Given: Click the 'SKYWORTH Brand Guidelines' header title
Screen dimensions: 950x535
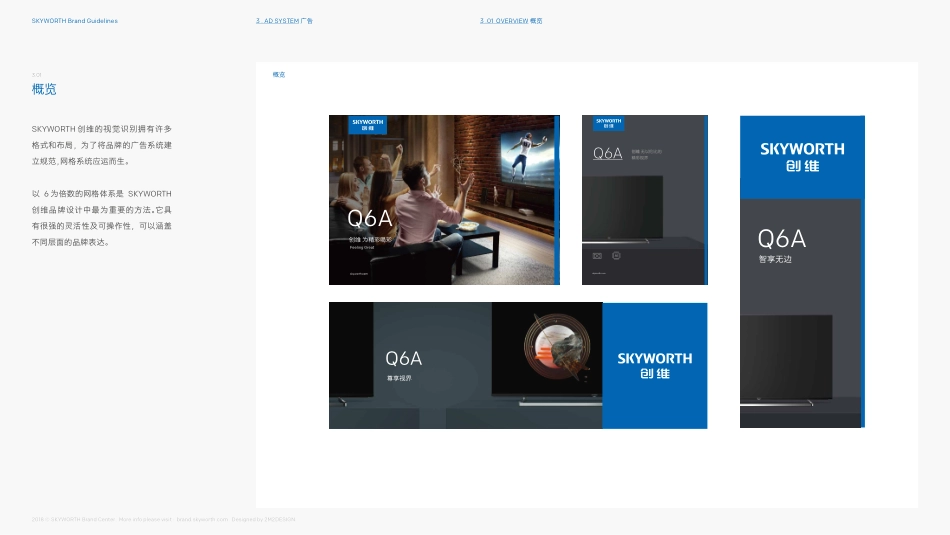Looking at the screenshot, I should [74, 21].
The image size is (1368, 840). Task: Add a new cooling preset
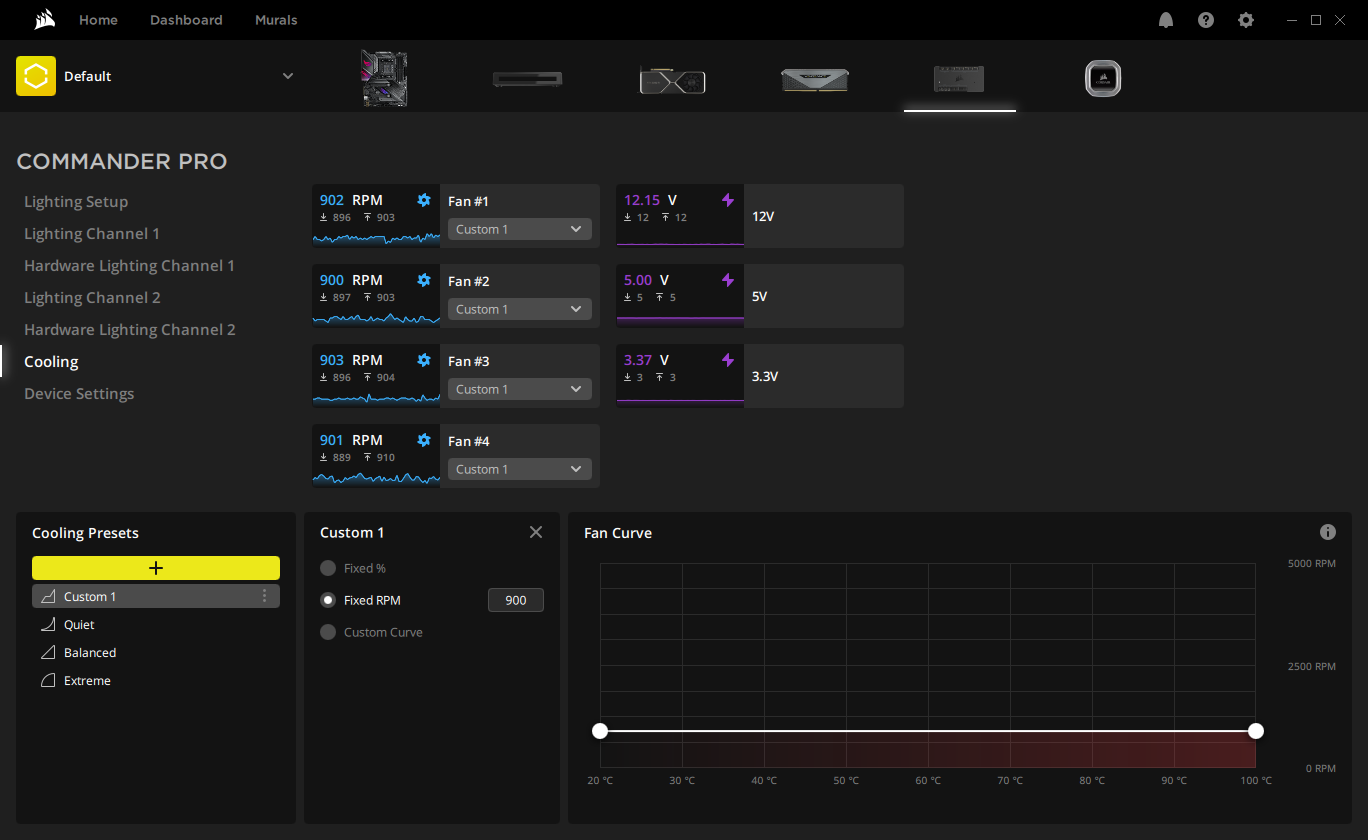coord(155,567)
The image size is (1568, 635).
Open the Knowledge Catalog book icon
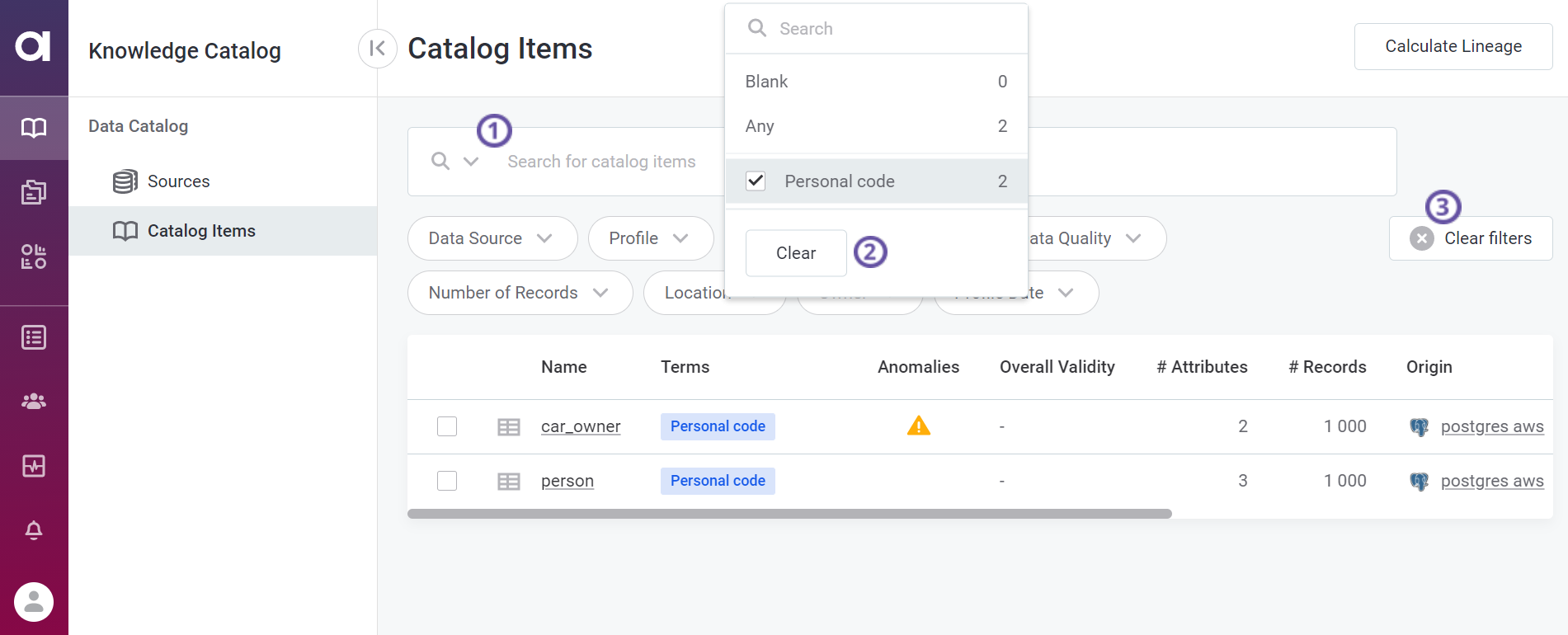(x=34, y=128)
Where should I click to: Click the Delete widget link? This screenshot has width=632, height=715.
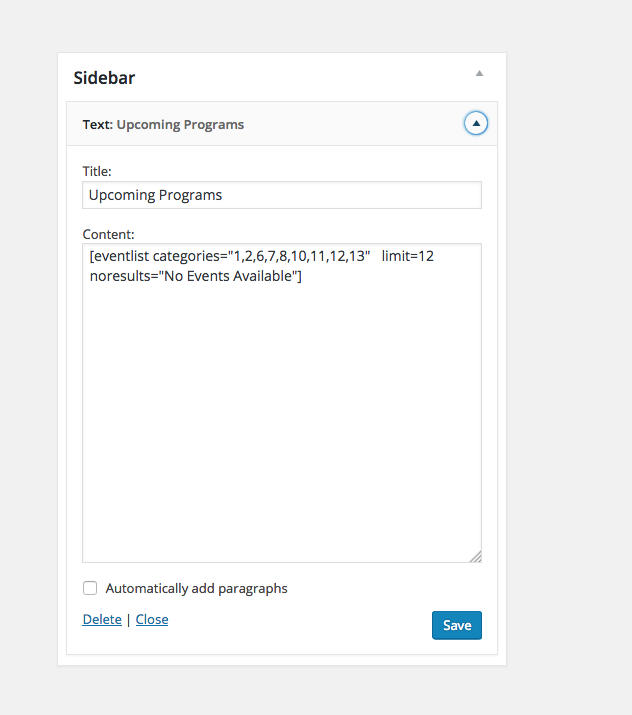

########

Work to complete: Write out each of the rows above word for word, leaving out the pictures.

Response below:
Given: Click the 'SKYWORTH Brand Guidelines' header title
Screen dimensions: 950x535
Looking at the screenshot, I should [74, 21].
The image size is (1368, 840). Task: Add a new cooling preset
coord(155,567)
The image size is (1568, 635).
Open the Knowledge Catalog book icon
(x=34, y=128)
Where should I click to: Click the Delete widget link? This screenshot has width=632, height=715.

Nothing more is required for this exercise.